CrappleUmble · 14/10/2020 17:25

It's refreshing to see discussion about the actual text of the regulations, rather than people bullshitting about spirit and other things they've come up with.

Torvean32 · 14/10/2020 17:29

Your inside/outside thing is irrelevant. The parents may need to come in to use the bathroom , or if the weather is bad the wont be hanging around outside.

The rule is 6, why are ppl trying their best to get around it.

namechangefail2020 · 14/10/2020 17:29

Lol

amicissimma · 14/10/2020 17:39

@MrsFrisbyMouse, exactly. It's spelled out.

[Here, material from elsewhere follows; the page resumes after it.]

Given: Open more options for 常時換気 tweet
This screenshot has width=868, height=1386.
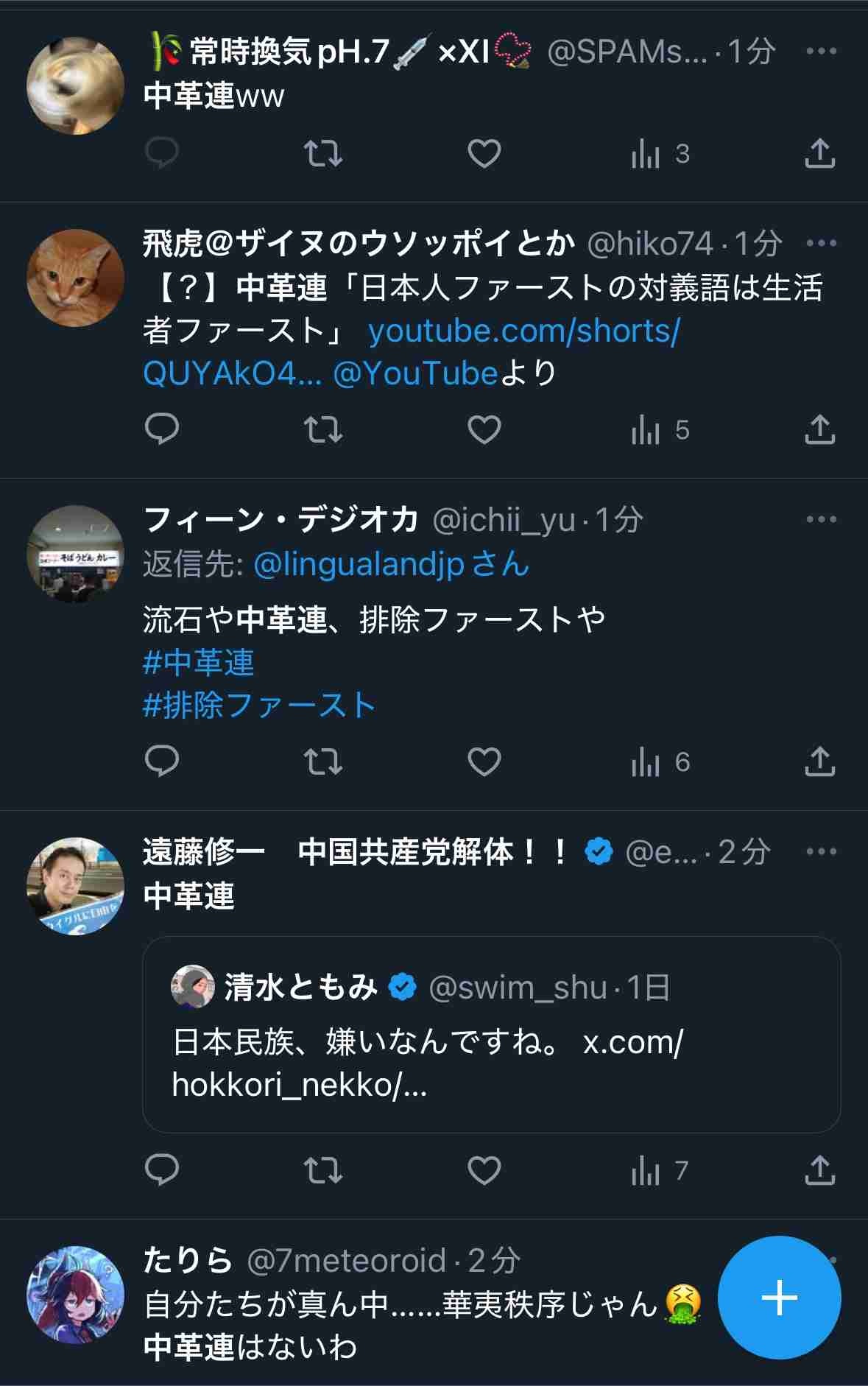Looking at the screenshot, I should click(x=822, y=51).
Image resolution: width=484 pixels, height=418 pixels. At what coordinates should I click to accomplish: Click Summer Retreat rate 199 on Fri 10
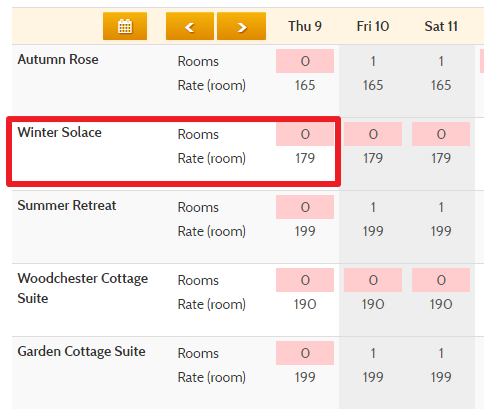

The parents are in a separate place, not interacting with the rest of the group, nor undertaking any activity with the rest of the group.

Ie, they are not 'together in the same place in order to engage in any form of social interaction with each other, or to undertake any other activity with each other'.

In fact, from that, it looks as if they walk past the rest of the group for any reason, but do not say hello, they are not breaking the law as they wouldn't be there in order to have social interaction. But, I would say that that would be unwise from an infection transmission POV.

SmallestInTheClass · 15/10/2020 13:09

It's breaking the law if you do it. People choose to break the law every day with things like driving through red lights, parking on double yellows, buying alcohol underage, claiming benefits they're not entitled to. It's a line that should be clear (either it's against the law and you don't do it, or it's legal and you do) but in reality each individual will decide where it sits for them.